Amman, Oct. 1 (Petra)- The number of undernourished in the Near East and North Africa (NENA) has more than doubled since 1990 standing now at about 33 million peoples,UN Hunger Report said Tuesday.
The NENA is also the only region where, during the same period, the prevalence of undernourishment has increased, moving from 6.6% to 7.7%, the report revealed.
Despite the progress made by few countries, the region, as a whole, is failing to meet the 2015 target of halving the number (or the proportion) of undernourished among the population, largely due to wars, conflicts and instability, the report said, adding that distress on livelihoods in many parts of the region, including Syria, Yemen, Iraq, Gaza, is very high and vulnerable communities are paying the price for situations of instability and conflict in the first place. Accessibility and affordability of food is a key issue for millions of affected people.
Humanitarian action and efforts to build resilience and achieve peace and stability must go hand in hand if we want to avert even deeper crises and restore basic conditions for any development” the Deputy Director of the United Nations World Food Programme (WFP) Carlo Scaramella said.
Recent Food and Agriculture Organization (FAO ) and WFP estimates show that within Syria 6.3 million people are highly vulnerable and in critical need of sustained food and agricultural assistance and more than 3 million refugees are in need of assistance outside Syria. The protracted political, economic and social crisis in Yemen has taken a heavy toll on food security: 10.6 million people are in need of food assistance, 5 million of whom are severely food insecure. In Gaza, already before the seven-week conflict, a staggering 72 percent of families were food insecure or vulnerable to food insecurity, and 70 percent lived on less than USD2 per day. In Iraq, where in 1990-92 only 8 percent of its population was undernourished, the prevalence of undernourishment stands now at 23 percent.
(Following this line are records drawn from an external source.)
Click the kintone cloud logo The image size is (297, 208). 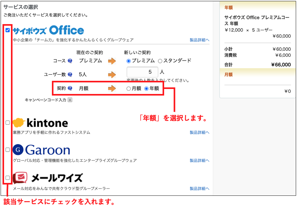(19, 122)
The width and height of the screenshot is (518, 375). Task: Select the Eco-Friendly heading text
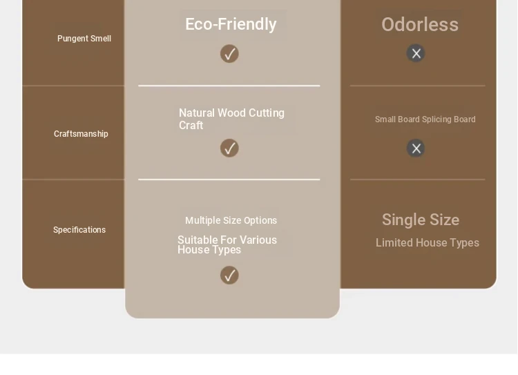pyautogui.click(x=231, y=24)
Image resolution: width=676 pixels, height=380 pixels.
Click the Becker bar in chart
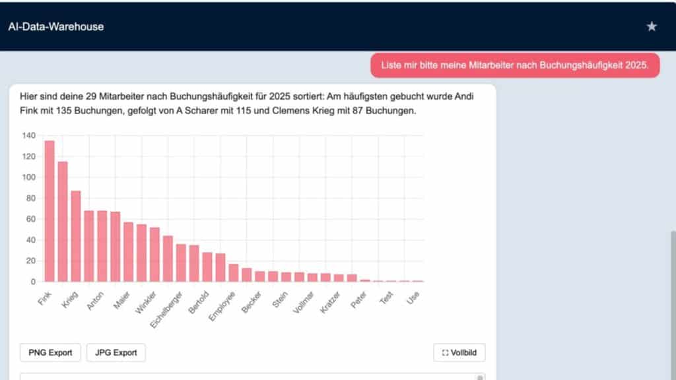tap(259, 276)
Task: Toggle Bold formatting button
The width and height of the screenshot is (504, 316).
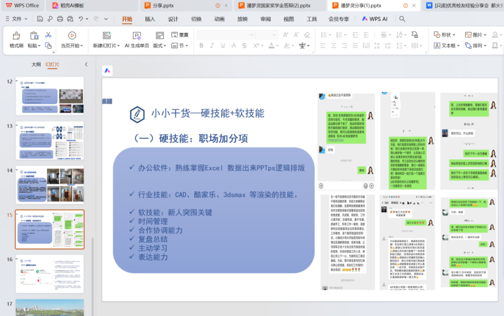Action: click(202, 46)
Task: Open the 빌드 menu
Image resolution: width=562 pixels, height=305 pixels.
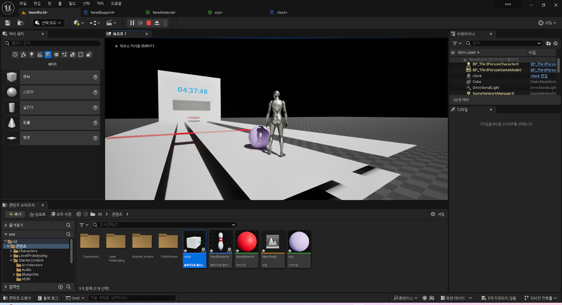Action: 72,4
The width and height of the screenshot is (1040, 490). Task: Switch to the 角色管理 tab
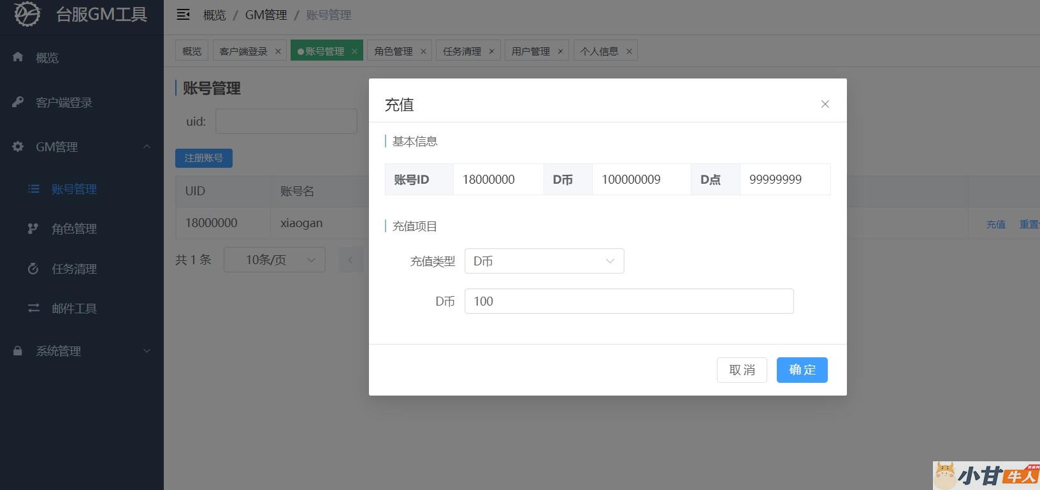click(393, 51)
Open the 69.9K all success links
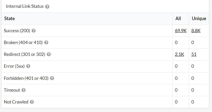212x112 pixels. pos(181,31)

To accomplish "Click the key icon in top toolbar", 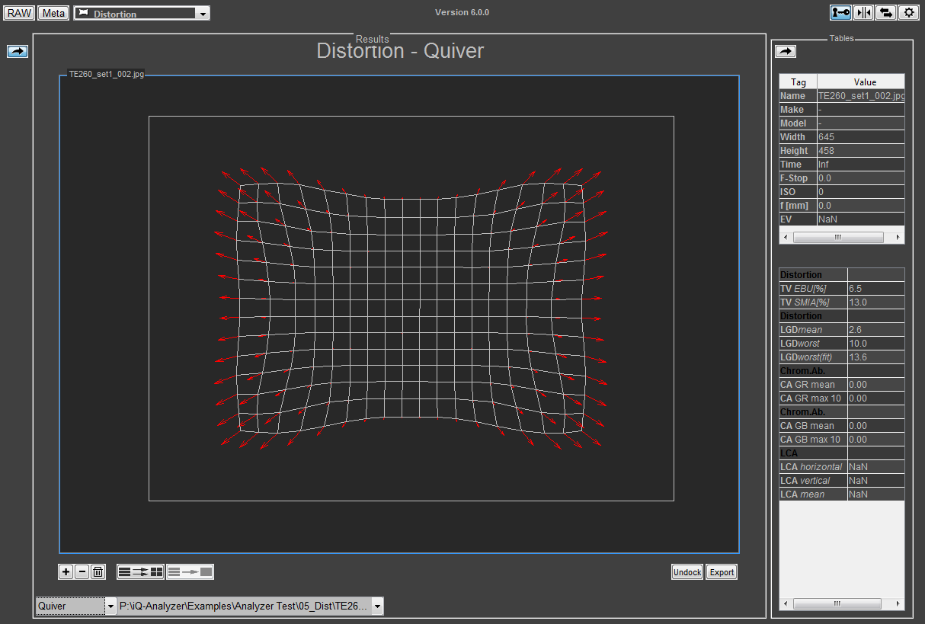I will 841,12.
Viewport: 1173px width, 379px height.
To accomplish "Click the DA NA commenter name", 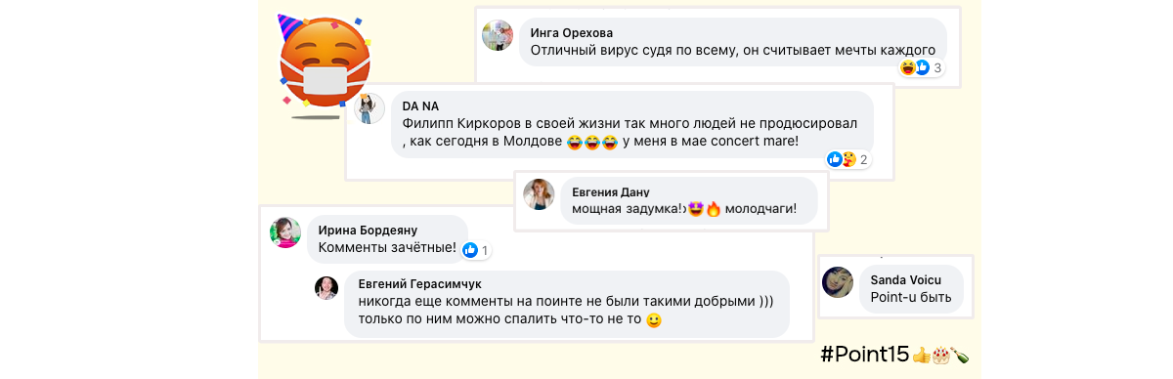I will (x=422, y=105).
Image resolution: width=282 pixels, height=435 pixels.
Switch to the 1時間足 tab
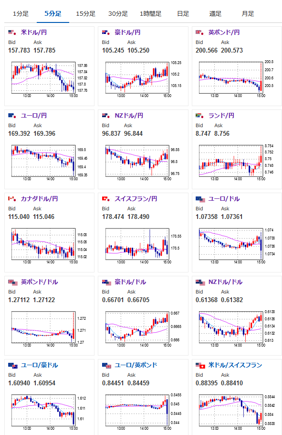[x=150, y=13]
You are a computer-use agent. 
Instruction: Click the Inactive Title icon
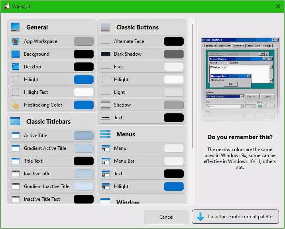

"But this does not mean that we shall lose our hopes, on the opposite. As highlighted in the SOFI 2014 report, if stability and political commitment backed by actionable programmes and resources are in place, advances in the achievement of food security are not only possible but can actually happen in a short period of the time. " stated Mr. Abdessalam Ould Ahmed, FAO Assistant Director General and Regional Representative for the North Africa and the Near East. “.
SOFI 2014 highlights this year how access to food has improved rapidly and significantly in countries that have experienced overall economic progress.
With the number of undernourished people remaining "unacceptably high", FAO and WFP representatives stressed the need to renew the political commitment and coordinate regional efforts to tackle undernourishment.
"Food insecurity and malnutrition are complex problems that need to be tackled through an integrated and coordinated approach" they stated, and appealed for regional and international solidarity in support of refugees, displaced and vulnerable populations in the region.
In February 2014, during the 32nd session of the FAO Regional Conference for the Near East, member countries of the region endorsed a regional food security strategy that outlines key policy actions at national, regional and international levels to improve accessibility and affordability of food for the region’s population. "Coordinated regional efforts can support national action to achieve food security. Regional efforts are gaining momentum and countries in the region are strengthening their efforts to achieve food security, despite and beyond the current situation." Mr. Ould Ahmed added.